Конкретным примером состава покрытия по настоящему изобретению является состав покрытия, содержащий органический полимер, вспениватель и присадку, присадку, включающую атомы металла/металлоида, из

(i) алкоголята металла/металлоида, который имеет линейную М-О основу молекулы, например, имеющего структуру согласно фигуре 1 (как определено в этом документе)

и

(ii) одного или более оксида(ов) металла, оксида(ов) металлоида и/или гидрооксида(ов) металла, как определено в настоящем документе и, предпочтительно, в которых атомы металла/металлоида выбираются из Ti, Zr, Al, Zn, Mg, Na, Ca, Si, или B,

и в которых

общее количество (i), присутствующее в составе покрытия, не превышает 50,0 весовых %, и

общее количество (ii), присутствующее в составе покрытия, не превышает 10,0 весовых %, и

причем весовой % рассчитывается, исходя из общего веса нелетучих компонентов в составе покрытия.

ПОДРОБНОЕ ОПИСАНИЕ

(a) Алкоголят(ы) металла/металлоида, содержащий по меньшей мере одну функциональную группу, выбранную из C₁-C₆ алкилоксидных и арилоксидных групп;

Во избежание сомнений, “алкоголят металла/металлоида” означает алкоголят металла или алкоголят металлоида.

Алкоголят металла/металлоида, включающие С₁-С₆-алкилоксидные и/или арилоксидные группы, может иметь металл/металлоид-кислородную (М-О) основу молекулы с линейной, разветвленной, лестничной и/или клеточной структурой. По меньшей мере одна из C₁-C₆-алкилоксидных и/или арилоксидных групп связана с атомами металла/металлоида (M).

Во избежание сомнений, алкоголят металла/металлоида может также содержать металл/ металлоид-гидрокси (М-О) связи.

Подходящие С₁-С₆-алкилоксидные группы включают, например, метилоксидные, этилоксидные, пропилоксидные, например, н-пропилоксидные и изопропилоксидные, бутилоксидные, например, н-бутилоксидные, изобутилоксидные, втор-бутилоксидные и трет-бутилоксидные, пентилоксидные, гексилоксидные и включают подходящие арилоксидные группы, например, фенилоксидные группы.

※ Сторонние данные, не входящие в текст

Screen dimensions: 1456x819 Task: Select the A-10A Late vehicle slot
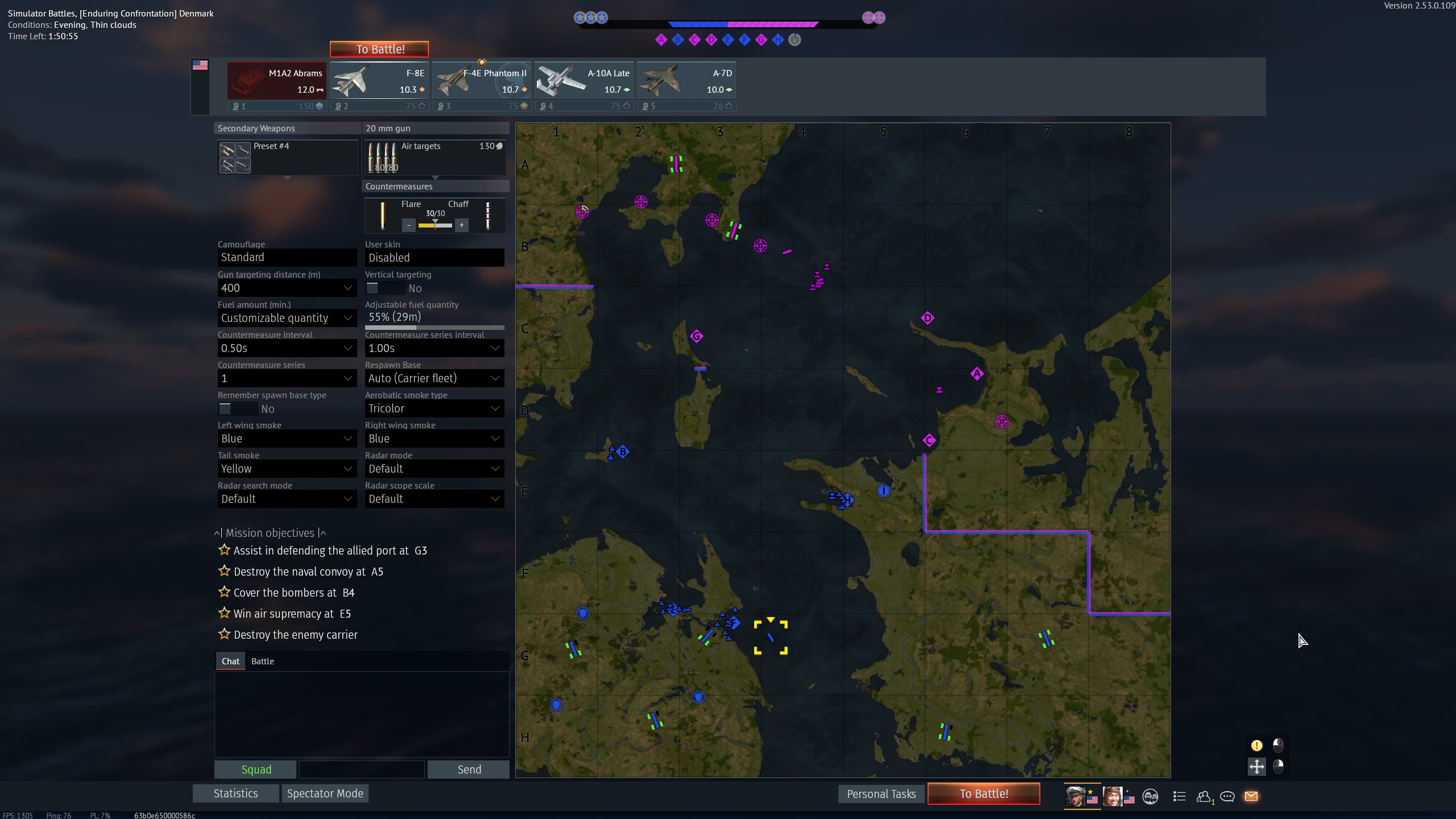[584, 81]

Подходящими металлами для алкоголятов металлов являются натрий (Na), кальций (Ca), магний (Mg), титан (Ti), цирконий (Zr), цинк (Zn) и алюминий (Al). Подходящие металлоиды включают бор (B), кремний (Si). Предпочтительным металлоидом является кремний (Si).

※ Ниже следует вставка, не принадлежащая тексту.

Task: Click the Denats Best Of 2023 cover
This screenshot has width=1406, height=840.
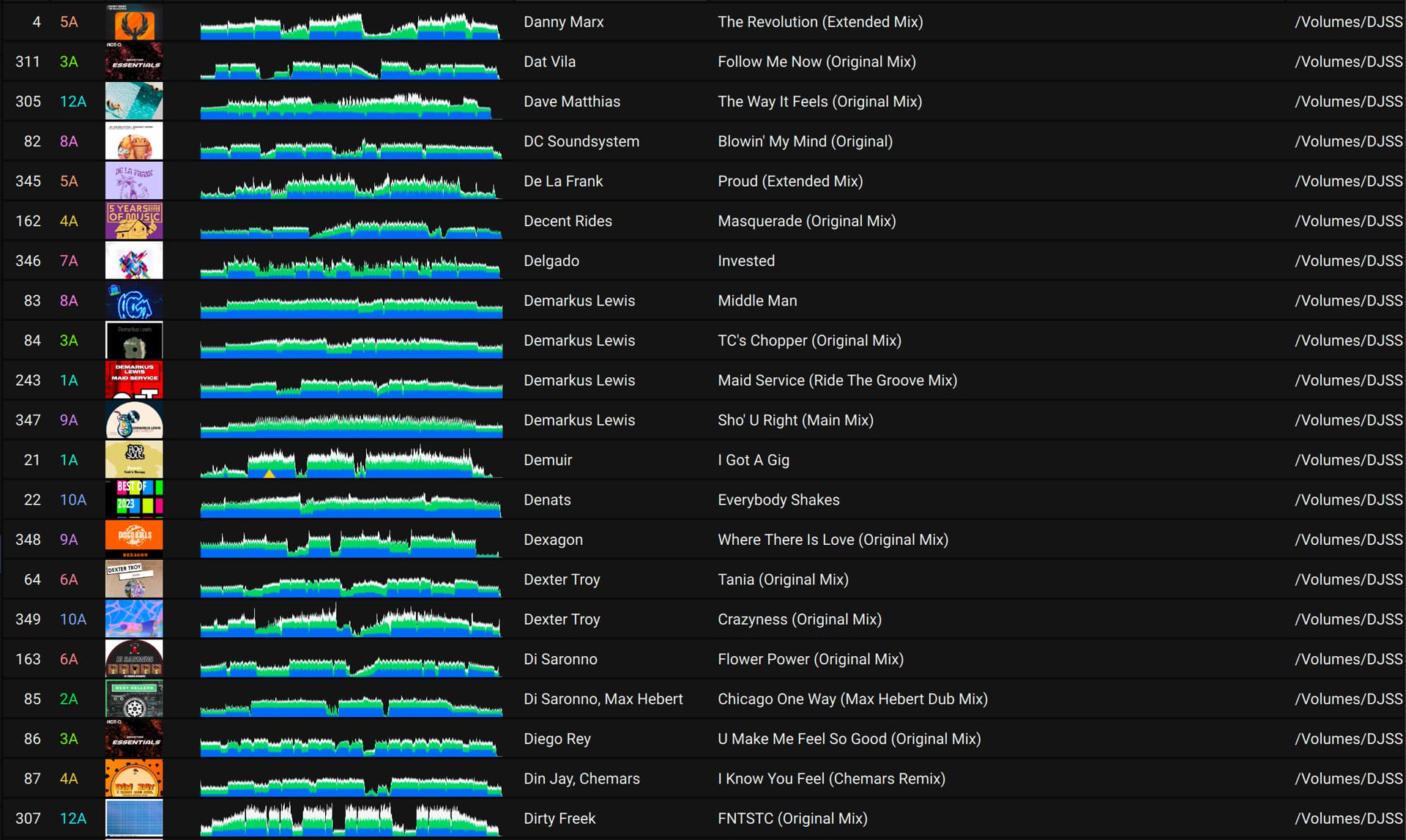Action: pyautogui.click(x=134, y=499)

Предпочтительно, чтобы атомы металла/металлоида (M) для алкоголятов металла/металлоида выбирались из Si, Ti, Al или Zr, и, наиболее предпочтительно, Si. Таким образом, предпочтительно, чтобы атомы металла для алкоголята металла выбирались из Ti, Al или Zr, а атомы металлоида для алкоголята металлоида были атомами Si.

Алкоголят металла/металлоида может также содержать другие боковые органические группы, например, C₁-C₆ алкильные, арильные, ацетокси, эпокси, оксимо, и аминогруппы.

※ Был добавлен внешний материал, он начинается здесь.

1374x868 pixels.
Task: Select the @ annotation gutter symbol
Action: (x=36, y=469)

C₁-C₆ алкильные группы включают метильные, этильные, пропильные, например, н-пропильные и изопропильные, бутильные, например, н-бутильные, изобутильные, втор-бутильные и трет-бутильные, пентиловые, гексиловые. Арильные группы включают фенильные группы.

В одном варианте осуществления существует только один атом металла/металлоида в M-O-основе алкоголята металла/металлоида. В другом варианте осуществления может быть до 100 атомов металла/металлоида в M-O-основе алкоголята металла/металлоида. Количество атомов металла/металлоида в M-O-основе может варьироваться между 1 и 100, предпочтительно между 1 и 50, еще более предпочтительно между 1 и 30.

Алкоголят металла/металлоида может иметь линейную M-O-основу молекулы, например, показанную на Фигуре 1.

Фигура 1,

в которой

X выбирается из Si, B, Na, Mg, Ti, Zr, Zn, Al, предпочтительно Si, Ti, Al или Zr и наиболее предпочтительно Si,

n является 0 или целым числом между 1 и 29; предпочтительно, 0 или целым числом между 1 и 19 и, еще более предпочтительно, 0 или целым числом между 1 и 9; и

R₁-R₆ являются одинаковыми или различными органическими одновалентными радикалами, в которых по меньшей мере один из одновалентных радикалов органических боковых групп является C₁-C_6-алкилокси и/или арилокси группой. В некоторых случаях R₁-R₆ могут также быть C₁-C₆ алкил радикалами и/или гидроксильными группами.

Более чем 20% R₁-R₆ групп могут быть C₁-C₆ алкокси и/или арилокси группами. Более чем 40% R₁-R₆ групп могут быть C₁-C₆ алкокси и/или арилокси группами. более чем 50% R₁-R₆ групп могут быть C₁-C₆ алкокси и/или арилокси группами. C₁-C₆ алкокси радикалы могут, например, быть метокси и/или этокси радикалами. Во избежание сомнений, % групп обозначает их процент в единицах (не по весу).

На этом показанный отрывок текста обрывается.